Perplexity validation (-c 2048, GPU config as above):

Model =0 non-fused =2 decode-only fused
/models/qwen3-next-coder.gguf 3.9378 3.9378
/models/qwen-3-coder-next-mxfp4.gguf 3.9860 3.9860

llama-bench at -p 8192 -n 128 -b 2048 -ub 512 -r 3 -rtr 1:

Mode PP 8192 (tok/s) TG 128 (tok/s)
LLAMA_QWEN3NEXT_FUSED_DELTA=0 170.090 25.465
LLAMA_QWEN3NEXT_FUSED_DELTA=2 166.212 29.599

Notes:

  • Decode-only fused mode preserves prompt-quality metrics in this test.
  • TG improved significantly in this run; PP variance was higher, so PP delta should be treated as noisy.

Fused DeltaNet Safety Update (Superseding)

Date: 2026-02-08

This section supersedes the earlier LLAMA_QWEN3NEXT_FUSED_DELTA mode mapping.

Updated env behavior in src/llama-build-context.cpp:

  • 0 / unset: non-fused for all token counts
  • 1: fused only for n_tok > 1 (prefill/chunking), non-fused for single-token decode
  • 2: fused for all token counts (experimental)

Reason:

  • Fused path has a known decode-path quality regression when forced on single-token steps.
  • The safer default acceleration is therefore prefill-only fused mode (=1).
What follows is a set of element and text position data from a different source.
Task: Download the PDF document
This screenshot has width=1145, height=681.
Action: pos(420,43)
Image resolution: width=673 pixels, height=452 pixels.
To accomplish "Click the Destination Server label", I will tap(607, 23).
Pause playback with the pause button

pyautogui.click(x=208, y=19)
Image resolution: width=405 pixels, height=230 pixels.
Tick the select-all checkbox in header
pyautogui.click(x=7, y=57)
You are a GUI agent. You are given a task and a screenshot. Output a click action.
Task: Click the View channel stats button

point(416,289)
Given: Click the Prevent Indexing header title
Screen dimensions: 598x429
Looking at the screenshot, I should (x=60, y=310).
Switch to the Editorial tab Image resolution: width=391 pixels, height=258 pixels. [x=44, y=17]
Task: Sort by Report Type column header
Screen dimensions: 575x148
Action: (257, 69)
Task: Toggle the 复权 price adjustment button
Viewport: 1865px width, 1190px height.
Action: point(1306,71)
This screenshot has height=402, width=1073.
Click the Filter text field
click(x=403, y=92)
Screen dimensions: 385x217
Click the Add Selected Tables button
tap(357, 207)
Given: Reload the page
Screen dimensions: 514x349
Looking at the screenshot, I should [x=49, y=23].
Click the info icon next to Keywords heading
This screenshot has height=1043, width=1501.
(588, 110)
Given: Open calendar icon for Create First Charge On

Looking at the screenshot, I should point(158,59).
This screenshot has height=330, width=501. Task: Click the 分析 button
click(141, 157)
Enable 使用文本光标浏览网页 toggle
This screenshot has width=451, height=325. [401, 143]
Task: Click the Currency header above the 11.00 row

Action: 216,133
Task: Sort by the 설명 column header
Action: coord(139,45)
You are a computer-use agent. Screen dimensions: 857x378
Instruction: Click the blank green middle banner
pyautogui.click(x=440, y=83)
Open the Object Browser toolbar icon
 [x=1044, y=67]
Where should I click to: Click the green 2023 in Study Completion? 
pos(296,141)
Validation (CUDA, qwen3-next-coder.gguf, -c 2048 -b 1 -ub 1 -fa on -ngl 47 --n-cpu-moe 40 --chunks 1 --no-warmup):

Mode PPL
LLAMA_QWEN3NEXT_FUSED_DELTA=0 3.9148 +/- 0.31093
LLAMA_QWEN3NEXT_FUSED_DELTA=1 3.9148 +/- 0.31093
LLAMA_QWEN3NEXT_FUSED_DELTA=2 6.1277 +/- 0.54810

Quick throughput check (-p 8192 -n 128 -b 2048 -ub 512 -r 1 -rtr 1, same CUDA settings):

Mode PP 8192 (tok/s) TG 128 (tok/s)
0 179.30 24.69
1 252.12 22.99
2 245.71 27.94

Interpretation:

  • Use =1 for production-safe quality with strong PP gain.
  • Reserve =2 for experiments only until decode-path correctness is fixed.